As someone with more than 20 years’ experience teaching leaders how to have effective conversations, I strongly believe that feedback is extremely important to individual and organizational success…and absolutely NOT a fallacy.
In a recent Harvard Business Review article, The Feedback Fallacy, Marcus Buckingham and his co-author, Ashley Goodall, take feedback to task. They argue that the act of feedback is “about telling people what we think of their performance and how they should do it better…and on that, the research is clear: Telling people what we think of their performance doesn’t help them thrive and excel and telling people how we think they should improve actually hinders learning.”
This definition, from a training perspective, puts me in an unfortunate bind.
For the most part, their points are solid:
- NOT EFFECTIVE: identifying failure and giving people feedback about how to avoid it.

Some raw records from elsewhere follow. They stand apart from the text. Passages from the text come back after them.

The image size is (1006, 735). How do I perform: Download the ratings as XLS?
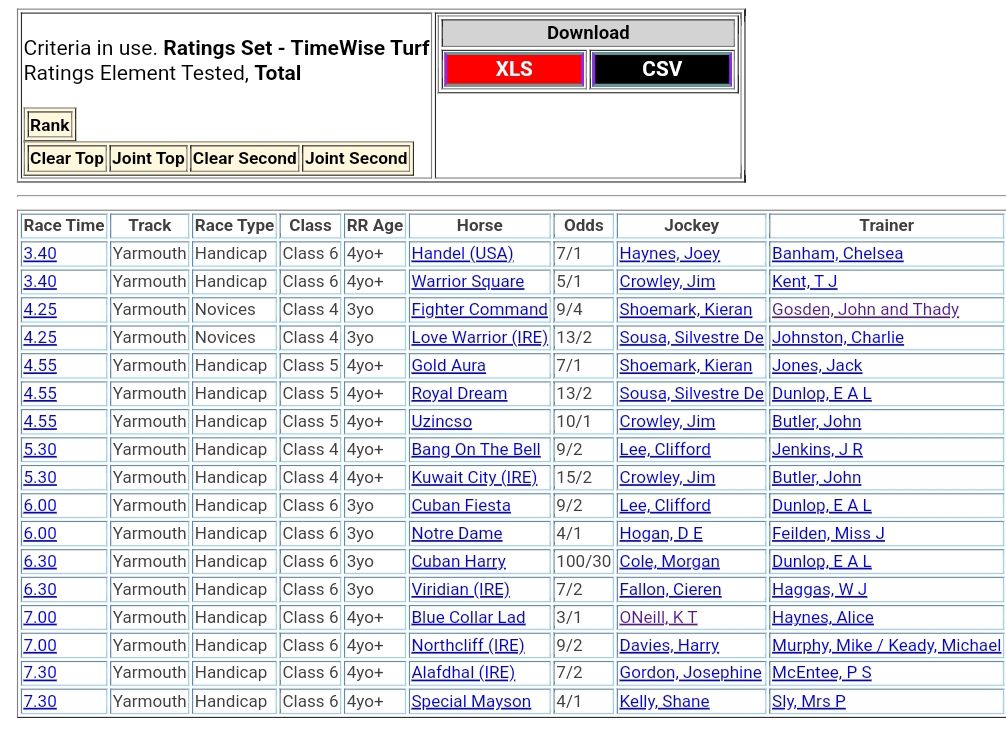coord(513,69)
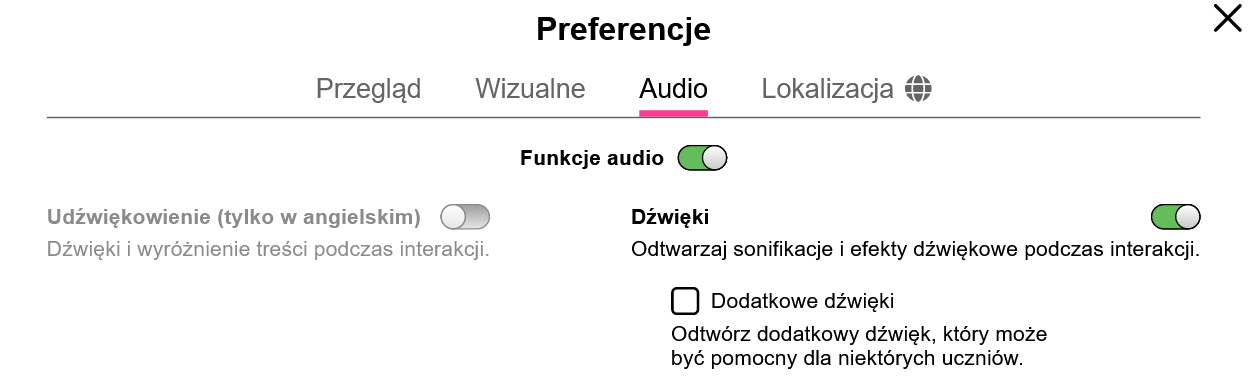Click the globe icon beside Lokalizacja

917,89
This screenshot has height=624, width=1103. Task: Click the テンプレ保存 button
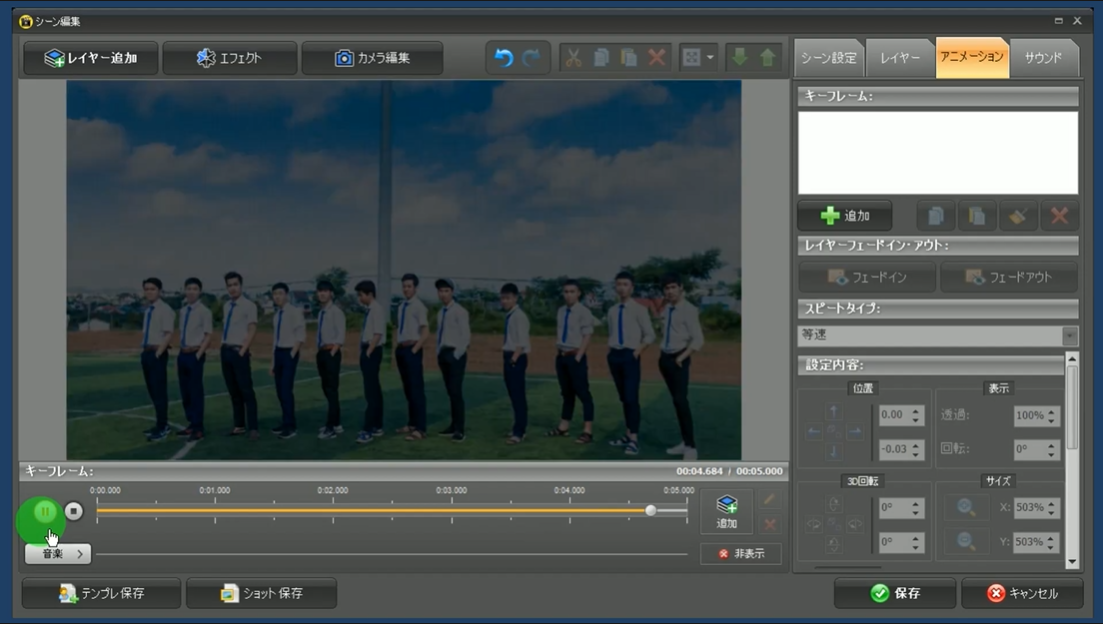point(101,593)
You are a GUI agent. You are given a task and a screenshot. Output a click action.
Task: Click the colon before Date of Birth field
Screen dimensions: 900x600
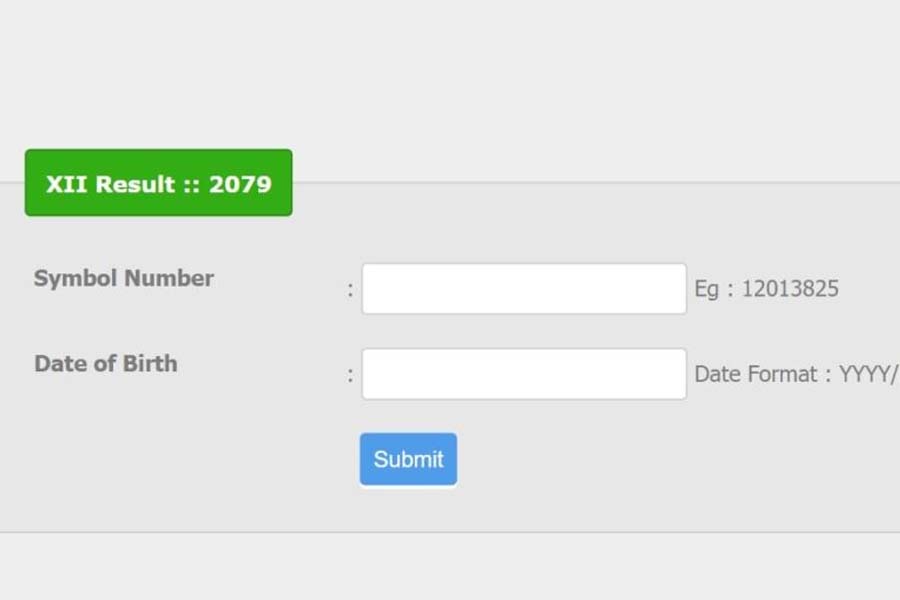[350, 375]
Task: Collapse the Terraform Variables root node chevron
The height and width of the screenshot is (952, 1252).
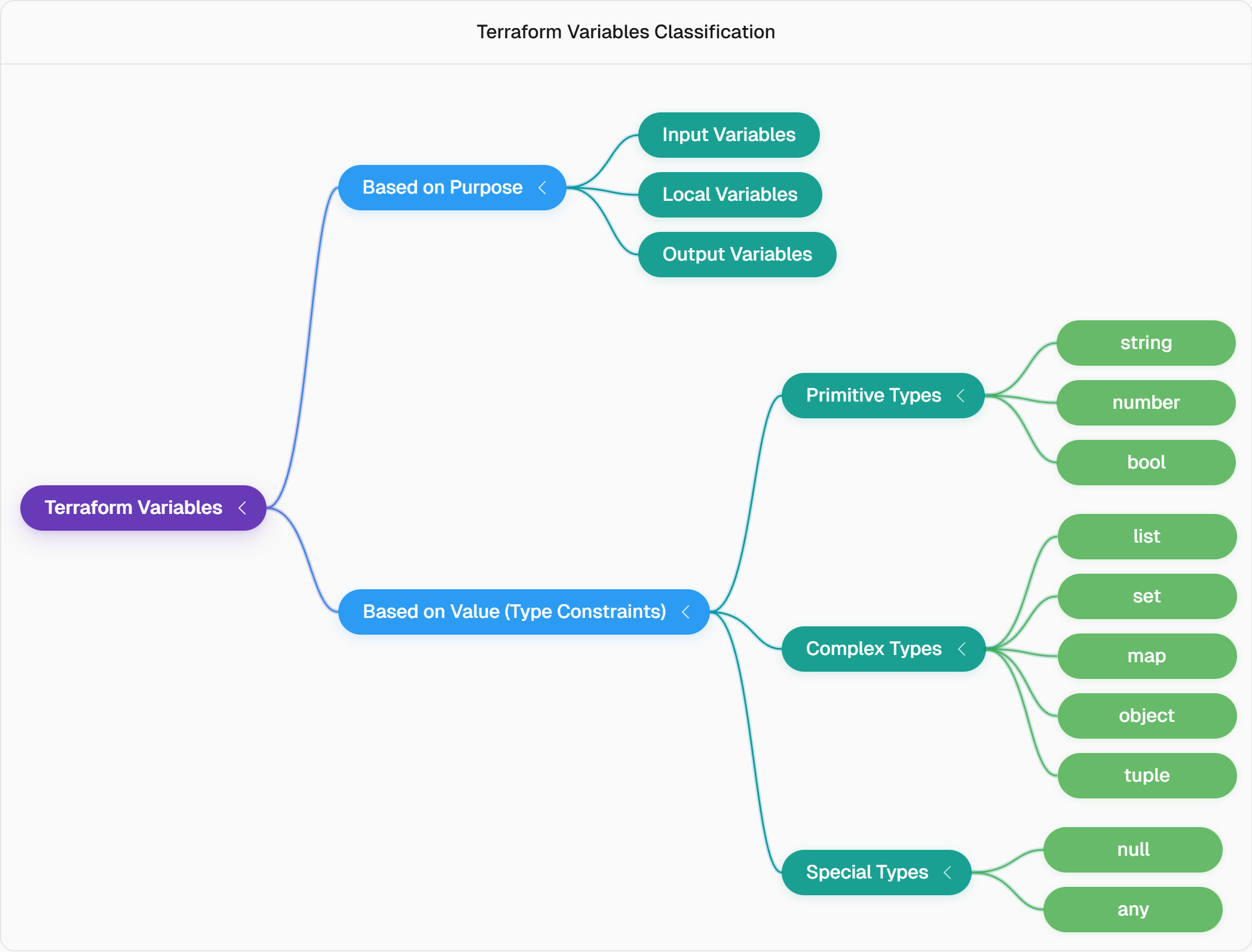Action: tap(242, 508)
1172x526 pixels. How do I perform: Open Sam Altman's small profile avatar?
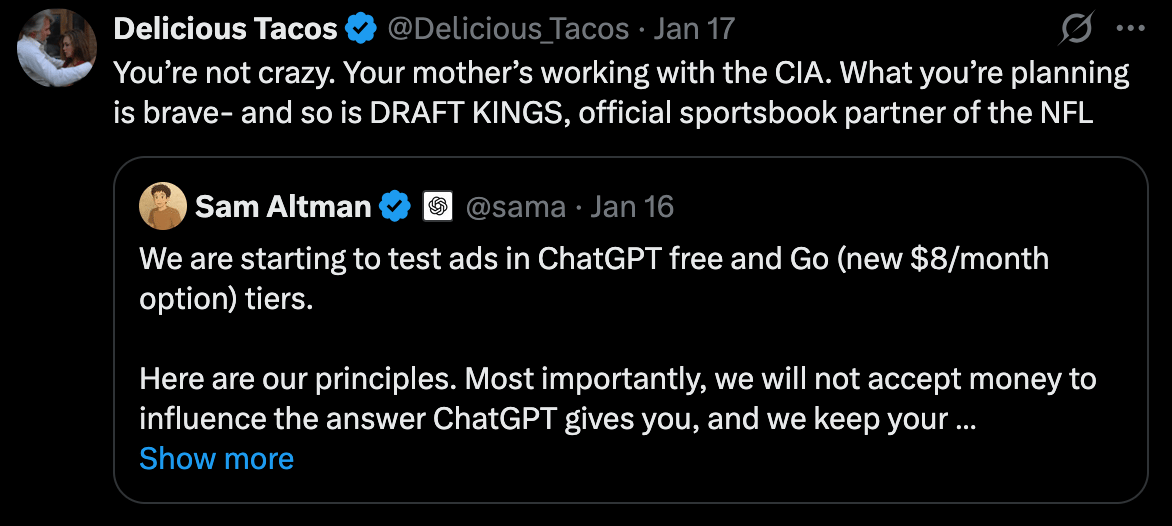tap(163, 207)
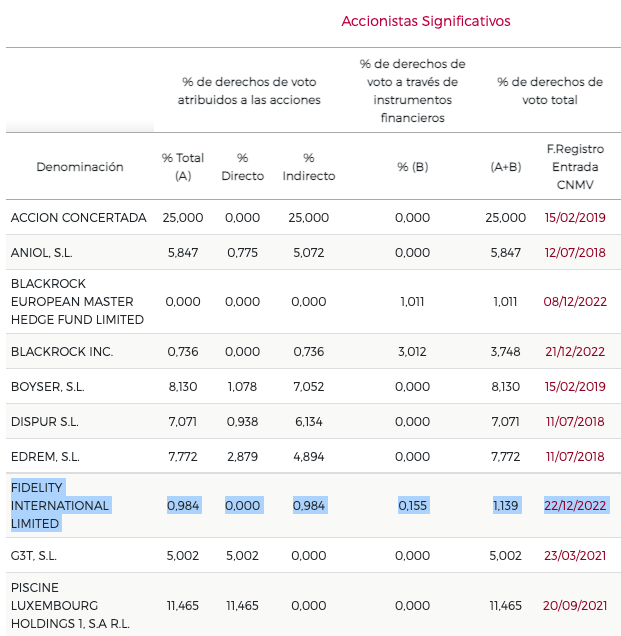
Task: Click the EDREM, S.L. shareholder name
Action: click(44, 457)
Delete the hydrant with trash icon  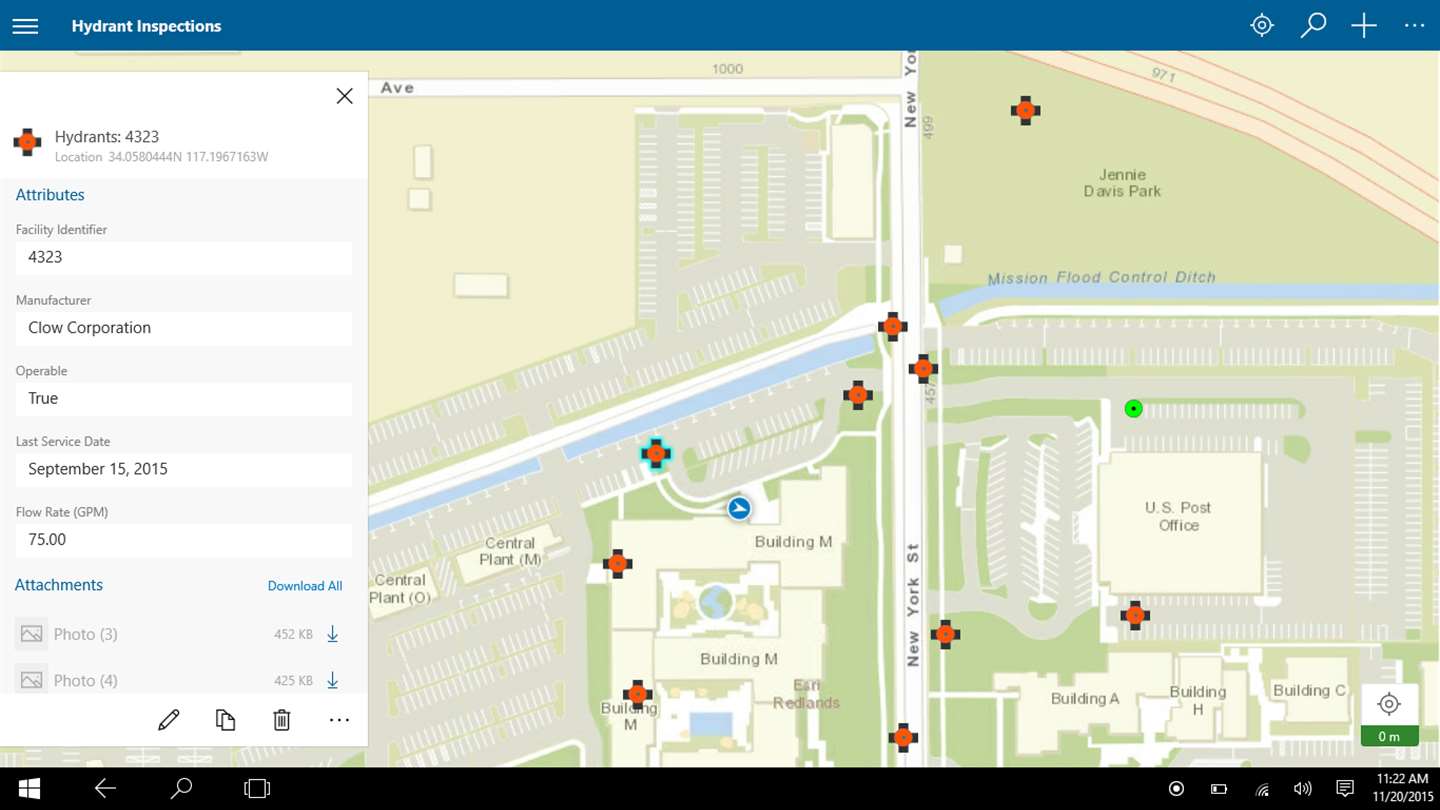coord(282,720)
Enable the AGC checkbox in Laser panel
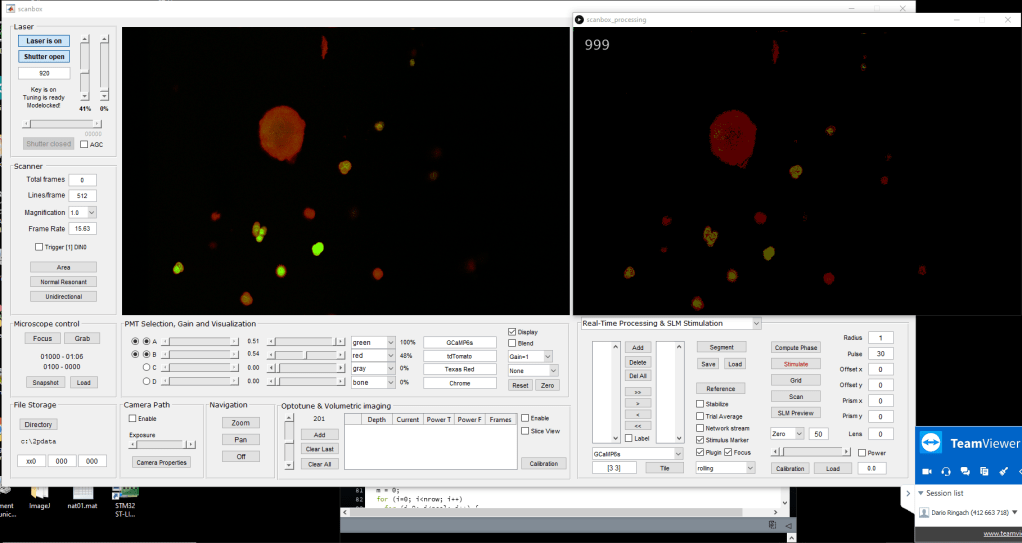 (84, 144)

- EFFECTIVE: praise that interrupts and pulls a colleague’s attention toward something that really worked.
- NOT EFFECTIVE: when someone whose intentions are unclear tells us where to stand, how good we “really” are, and what we must do to fix ourselves.
- EFFECTIVE: when people who know and care about us tell us what they experience and what they feel, and in particular when they see something within us that really works.
One gets the feeling when reading these things, that all we experience is what’s NOT effective — that because we’re rarely-if-ever experience what is effective, that it’s all a fallacy.
This is where I take issue with Buckingham’s argument.
It’s a difficult pill to swallow — disagreeing with Marcus Buckingham, a person who I admire. But alas, as someone who lives in the Learning and Development world and has seen it’s magic when successful, I must.
I must disagree because I truly believe “The Feedback Fallacy” completely misses the point of what successful, healthy feedback truly is — which, in itself is what Buckingham actually alludes to in his article, whether he knows it or not.
Because we haven’t learned how to give, receive, and ask for feedback effectively it APPEARS to be a fallacy.
Enter Fierce Feedback.
IN DEFENSE OF EFFECTIVE FEEDBACK
At Fierce we believe that what we talk about, how we talk about it, and most importantly, the degree of authenticity we bring to the conversations we are having makes all the difference. This, by necessity, includes Fierce Feedback – one of the most highly requested programs we offer.
In the past year alone, I have trained Fierce in numerous companies with countless participants discussing feedback’s importance, its value, and its how-to. Again and again, I hear nearly the same thing: “there’s a measurable and painful gap between what we know we should be saying and what we’re actually saying (or not saying)!” There has never been a time in which I’ve heard anyone say that feedback is a “fallacy.”
The clients we work with – and their leaders – know it’s needed, critical even. They know its absence is costly. And they know they’ve got to get better at it.
They’re hardly alone.
All of us know how we should be engaging with others – whether in our organization as a whole, our workgroups, and teams and especially in our personal relationships.
We know that when we’re providing constructive feedback, even recognition, and praise, it needs to be specific. And, to Buckingham’s point, we can acknowledge that we only give feedback from our own limited perspective.
We also know, even if we sometimes forget, that we MUST allow the other person to share their perspective so that feedback doesn’t become a one-way diatribe. It’s a conversation after all!
WHAT PEOPLE REALLY THINK OF FEEDBACK
The knowing isn’t the problem. It’s the doing (or lack thereof) that is. Here’s a sample of what I continue to hear:
- “I know feedback would help my colleague move closer to her goals; that it would serve and support her along the way. But I don’t want to say anything that might upset her or be taken the wrong way.”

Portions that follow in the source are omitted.